**Exercise prompt**
Copy out the material verbatim, everything from the line containing "828x528 pixels." down to the line containing "pos(286,893)", both of those lines included, and return nothing else.

**Data shown**
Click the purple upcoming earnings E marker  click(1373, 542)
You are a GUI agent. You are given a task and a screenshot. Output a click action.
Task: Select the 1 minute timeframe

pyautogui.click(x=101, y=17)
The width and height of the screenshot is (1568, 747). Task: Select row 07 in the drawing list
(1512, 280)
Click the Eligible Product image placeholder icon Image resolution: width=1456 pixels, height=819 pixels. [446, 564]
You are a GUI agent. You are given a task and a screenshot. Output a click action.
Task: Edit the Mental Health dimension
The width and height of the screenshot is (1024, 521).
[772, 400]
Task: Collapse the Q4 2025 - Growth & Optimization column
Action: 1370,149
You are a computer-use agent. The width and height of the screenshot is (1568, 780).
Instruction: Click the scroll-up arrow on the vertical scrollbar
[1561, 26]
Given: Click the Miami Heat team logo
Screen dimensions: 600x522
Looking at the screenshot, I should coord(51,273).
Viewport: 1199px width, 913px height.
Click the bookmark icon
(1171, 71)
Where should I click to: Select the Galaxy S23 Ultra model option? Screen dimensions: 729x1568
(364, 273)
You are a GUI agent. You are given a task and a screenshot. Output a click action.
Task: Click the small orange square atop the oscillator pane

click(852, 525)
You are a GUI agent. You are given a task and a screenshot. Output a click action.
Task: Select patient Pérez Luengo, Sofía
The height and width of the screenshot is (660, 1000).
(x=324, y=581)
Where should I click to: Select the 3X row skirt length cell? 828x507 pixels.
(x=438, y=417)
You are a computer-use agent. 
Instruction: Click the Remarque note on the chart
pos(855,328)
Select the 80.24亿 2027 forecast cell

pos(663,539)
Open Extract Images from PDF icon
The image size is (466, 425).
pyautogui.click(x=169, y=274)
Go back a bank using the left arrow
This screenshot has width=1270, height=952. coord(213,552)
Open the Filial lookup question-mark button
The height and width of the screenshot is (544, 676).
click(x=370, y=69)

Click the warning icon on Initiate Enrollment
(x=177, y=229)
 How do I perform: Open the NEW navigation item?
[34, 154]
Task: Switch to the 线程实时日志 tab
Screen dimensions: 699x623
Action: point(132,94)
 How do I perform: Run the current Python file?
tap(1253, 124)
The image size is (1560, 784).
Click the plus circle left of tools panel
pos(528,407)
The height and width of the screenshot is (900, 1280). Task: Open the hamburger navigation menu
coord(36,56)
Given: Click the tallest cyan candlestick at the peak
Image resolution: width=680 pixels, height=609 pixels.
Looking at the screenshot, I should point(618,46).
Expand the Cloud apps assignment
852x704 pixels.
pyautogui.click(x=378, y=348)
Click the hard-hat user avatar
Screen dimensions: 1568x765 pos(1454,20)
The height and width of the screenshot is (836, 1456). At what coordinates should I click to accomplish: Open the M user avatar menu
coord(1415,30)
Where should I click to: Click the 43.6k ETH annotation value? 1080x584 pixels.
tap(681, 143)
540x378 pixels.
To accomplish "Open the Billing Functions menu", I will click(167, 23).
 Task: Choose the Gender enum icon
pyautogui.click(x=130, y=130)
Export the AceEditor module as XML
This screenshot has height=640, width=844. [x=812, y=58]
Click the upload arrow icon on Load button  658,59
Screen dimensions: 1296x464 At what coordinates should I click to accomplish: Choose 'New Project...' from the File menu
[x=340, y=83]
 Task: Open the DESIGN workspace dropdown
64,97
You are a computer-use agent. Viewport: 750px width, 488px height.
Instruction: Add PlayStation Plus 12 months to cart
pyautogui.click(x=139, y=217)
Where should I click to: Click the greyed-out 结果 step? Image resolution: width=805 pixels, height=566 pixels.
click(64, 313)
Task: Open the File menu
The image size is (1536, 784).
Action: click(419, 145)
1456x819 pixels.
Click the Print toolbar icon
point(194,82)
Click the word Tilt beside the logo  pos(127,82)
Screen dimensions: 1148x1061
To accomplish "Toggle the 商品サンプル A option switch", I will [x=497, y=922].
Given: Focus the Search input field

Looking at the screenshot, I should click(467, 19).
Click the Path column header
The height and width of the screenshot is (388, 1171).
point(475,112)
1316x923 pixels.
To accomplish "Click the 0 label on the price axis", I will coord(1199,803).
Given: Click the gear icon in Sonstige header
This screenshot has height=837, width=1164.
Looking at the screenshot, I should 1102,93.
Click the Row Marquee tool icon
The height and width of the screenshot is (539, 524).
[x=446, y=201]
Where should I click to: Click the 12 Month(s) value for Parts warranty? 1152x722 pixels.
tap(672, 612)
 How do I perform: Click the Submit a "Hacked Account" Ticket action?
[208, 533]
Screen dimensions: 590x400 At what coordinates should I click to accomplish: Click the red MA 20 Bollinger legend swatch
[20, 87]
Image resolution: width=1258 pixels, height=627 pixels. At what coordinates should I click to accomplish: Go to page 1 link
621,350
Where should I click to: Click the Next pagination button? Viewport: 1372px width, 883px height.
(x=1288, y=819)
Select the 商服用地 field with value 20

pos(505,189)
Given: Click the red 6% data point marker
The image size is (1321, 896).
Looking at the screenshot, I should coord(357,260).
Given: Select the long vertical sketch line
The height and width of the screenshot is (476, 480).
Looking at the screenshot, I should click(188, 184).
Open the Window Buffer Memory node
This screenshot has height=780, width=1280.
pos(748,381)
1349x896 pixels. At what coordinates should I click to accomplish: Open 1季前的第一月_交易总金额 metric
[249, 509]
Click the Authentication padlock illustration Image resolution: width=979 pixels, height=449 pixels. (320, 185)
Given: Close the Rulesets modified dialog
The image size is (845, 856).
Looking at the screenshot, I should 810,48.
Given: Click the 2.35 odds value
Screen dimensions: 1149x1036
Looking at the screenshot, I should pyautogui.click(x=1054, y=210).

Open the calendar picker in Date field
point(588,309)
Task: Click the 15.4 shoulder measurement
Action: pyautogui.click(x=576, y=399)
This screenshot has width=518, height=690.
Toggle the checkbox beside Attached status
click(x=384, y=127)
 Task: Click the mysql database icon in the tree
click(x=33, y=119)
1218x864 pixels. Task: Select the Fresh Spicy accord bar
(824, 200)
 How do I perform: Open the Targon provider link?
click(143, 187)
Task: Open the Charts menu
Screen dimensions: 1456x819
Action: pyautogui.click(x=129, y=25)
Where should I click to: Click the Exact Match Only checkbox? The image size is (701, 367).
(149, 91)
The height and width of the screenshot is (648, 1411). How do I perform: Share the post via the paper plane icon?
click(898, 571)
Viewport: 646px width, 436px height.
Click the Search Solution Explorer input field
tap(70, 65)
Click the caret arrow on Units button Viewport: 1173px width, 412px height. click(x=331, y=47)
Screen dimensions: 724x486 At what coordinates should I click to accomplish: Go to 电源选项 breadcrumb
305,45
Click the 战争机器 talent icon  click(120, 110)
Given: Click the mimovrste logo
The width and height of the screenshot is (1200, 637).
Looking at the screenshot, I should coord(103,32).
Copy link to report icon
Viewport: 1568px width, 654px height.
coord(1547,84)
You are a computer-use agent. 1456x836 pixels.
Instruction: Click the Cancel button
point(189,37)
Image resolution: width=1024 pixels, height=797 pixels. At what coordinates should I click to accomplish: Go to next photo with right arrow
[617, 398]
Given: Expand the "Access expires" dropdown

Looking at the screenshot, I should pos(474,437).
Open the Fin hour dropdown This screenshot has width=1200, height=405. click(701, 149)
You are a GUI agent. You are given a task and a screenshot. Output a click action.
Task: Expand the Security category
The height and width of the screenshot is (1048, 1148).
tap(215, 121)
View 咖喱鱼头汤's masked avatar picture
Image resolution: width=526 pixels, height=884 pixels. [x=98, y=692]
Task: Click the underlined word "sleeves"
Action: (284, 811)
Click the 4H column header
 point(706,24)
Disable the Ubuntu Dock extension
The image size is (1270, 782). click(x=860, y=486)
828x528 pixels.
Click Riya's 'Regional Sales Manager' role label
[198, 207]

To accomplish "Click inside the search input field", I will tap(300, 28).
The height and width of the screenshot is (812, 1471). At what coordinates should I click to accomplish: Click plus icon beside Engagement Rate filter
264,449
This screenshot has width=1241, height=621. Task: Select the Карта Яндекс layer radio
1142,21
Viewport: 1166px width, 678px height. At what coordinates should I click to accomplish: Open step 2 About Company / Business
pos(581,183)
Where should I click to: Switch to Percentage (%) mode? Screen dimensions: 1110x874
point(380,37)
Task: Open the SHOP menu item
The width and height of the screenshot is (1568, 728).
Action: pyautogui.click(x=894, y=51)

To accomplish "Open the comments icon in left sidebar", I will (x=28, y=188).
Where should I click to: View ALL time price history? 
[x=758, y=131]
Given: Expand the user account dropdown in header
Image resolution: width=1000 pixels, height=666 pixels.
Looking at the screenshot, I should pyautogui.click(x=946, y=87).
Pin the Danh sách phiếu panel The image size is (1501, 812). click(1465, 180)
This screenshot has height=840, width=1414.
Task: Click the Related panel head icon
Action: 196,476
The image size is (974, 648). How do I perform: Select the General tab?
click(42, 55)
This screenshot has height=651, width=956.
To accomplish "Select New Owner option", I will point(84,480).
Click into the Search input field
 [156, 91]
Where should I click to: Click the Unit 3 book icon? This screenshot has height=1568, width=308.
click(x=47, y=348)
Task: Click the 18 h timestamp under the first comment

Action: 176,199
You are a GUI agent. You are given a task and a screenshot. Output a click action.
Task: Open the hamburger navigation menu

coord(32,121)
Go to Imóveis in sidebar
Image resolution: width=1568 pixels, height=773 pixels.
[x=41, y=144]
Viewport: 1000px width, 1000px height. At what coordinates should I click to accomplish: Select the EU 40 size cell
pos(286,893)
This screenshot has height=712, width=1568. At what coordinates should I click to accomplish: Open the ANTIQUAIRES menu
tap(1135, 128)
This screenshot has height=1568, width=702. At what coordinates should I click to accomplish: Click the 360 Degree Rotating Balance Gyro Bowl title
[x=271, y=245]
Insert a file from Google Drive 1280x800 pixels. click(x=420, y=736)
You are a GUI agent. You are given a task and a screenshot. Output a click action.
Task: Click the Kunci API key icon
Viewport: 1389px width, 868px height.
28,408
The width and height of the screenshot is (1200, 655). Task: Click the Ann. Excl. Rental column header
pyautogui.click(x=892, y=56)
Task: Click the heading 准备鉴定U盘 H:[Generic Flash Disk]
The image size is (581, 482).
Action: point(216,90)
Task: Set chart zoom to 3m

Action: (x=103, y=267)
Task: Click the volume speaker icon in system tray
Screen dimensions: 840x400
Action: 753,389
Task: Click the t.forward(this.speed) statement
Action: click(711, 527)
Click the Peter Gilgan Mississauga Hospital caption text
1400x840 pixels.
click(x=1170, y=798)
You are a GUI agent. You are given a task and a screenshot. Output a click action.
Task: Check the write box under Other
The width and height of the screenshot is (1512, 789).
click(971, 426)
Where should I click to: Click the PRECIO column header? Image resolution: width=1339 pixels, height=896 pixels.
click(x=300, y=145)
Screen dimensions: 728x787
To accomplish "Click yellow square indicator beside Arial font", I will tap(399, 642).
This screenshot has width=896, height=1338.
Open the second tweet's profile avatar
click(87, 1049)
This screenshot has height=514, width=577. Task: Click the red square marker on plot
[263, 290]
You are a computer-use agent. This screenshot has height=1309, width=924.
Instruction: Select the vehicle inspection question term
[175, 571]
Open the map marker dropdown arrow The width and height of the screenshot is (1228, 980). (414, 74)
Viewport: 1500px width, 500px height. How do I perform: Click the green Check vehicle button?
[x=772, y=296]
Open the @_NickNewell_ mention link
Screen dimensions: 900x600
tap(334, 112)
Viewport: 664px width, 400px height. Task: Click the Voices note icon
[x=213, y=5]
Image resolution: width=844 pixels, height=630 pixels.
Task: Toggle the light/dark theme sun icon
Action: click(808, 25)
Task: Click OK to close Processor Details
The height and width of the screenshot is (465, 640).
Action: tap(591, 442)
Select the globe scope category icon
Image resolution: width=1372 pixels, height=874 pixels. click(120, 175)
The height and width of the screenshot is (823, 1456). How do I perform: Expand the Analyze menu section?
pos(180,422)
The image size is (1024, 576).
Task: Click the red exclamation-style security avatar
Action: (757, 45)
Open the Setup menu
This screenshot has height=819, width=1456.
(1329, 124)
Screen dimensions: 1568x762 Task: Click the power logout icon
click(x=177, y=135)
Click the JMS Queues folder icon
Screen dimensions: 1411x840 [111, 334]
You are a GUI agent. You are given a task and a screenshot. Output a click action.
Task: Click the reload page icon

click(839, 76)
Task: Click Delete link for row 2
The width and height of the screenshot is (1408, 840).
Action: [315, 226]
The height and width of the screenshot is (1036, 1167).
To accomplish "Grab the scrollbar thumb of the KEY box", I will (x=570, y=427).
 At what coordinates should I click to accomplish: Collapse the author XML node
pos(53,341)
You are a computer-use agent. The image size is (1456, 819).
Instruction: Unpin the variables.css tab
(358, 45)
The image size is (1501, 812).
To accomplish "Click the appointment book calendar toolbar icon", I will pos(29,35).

**Answer for the task**
828x528 pixels.
Click Riya's 'Regional Sales Manager' role label
[198, 207]

To accomplish "Click inside the search input field", I will tap(300, 28).
The height and width of the screenshot is (812, 1471). At what coordinates should I click to accomplish: Click plus icon beside Engagement Rate filter
264,449
This screenshot has width=1241, height=621. Task: Select the Карта Яндекс layer radio
1142,21
Viewport: 1166px width, 678px height. At what coordinates should I click to accomplish: Open step 2 About Company / Business
pos(581,183)
Where should I click to: Switch to Percentage (%) mode? Screen dimensions: 1110x874
point(380,37)
Task: Open the SHOP menu item
The width and height of the screenshot is (1568, 728).
Action: pyautogui.click(x=894, y=51)

To accomplish "Open the comments icon in left sidebar", I will (x=28, y=188).
Where should I click to: View ALL time price history? 
[x=758, y=131]
Given: Expand the user account dropdown in header
Image resolution: width=1000 pixels, height=666 pixels.
Looking at the screenshot, I should pyautogui.click(x=946, y=87).
Pin the Danh sách phiếu panel The image size is (1501, 812). click(1465, 180)
This screenshot has height=840, width=1414.
Task: Click the Related panel head icon
Action: 196,476
The image size is (974, 648). How do I perform: Select the General tab?
click(42, 55)
This screenshot has height=651, width=956.
To accomplish "Select New Owner option", I will point(84,480).
Click into the Search input field
 [156, 91]
Where should I click to: Click the Unit 3 book icon? This screenshot has height=1568, width=308.
click(x=47, y=348)
Task: Click the 18 h timestamp under the first comment

Action: 176,199
You are a GUI agent. You are given a task and a screenshot. Output a click action.
Task: Open the hamburger navigation menu

coord(32,121)
Go to Imóveis in sidebar
Image resolution: width=1568 pixels, height=773 pixels.
[x=41, y=144]
Viewport: 1000px width, 1000px height. At what coordinates should I click to accomplish: Select the EU 40 size cell
pos(286,893)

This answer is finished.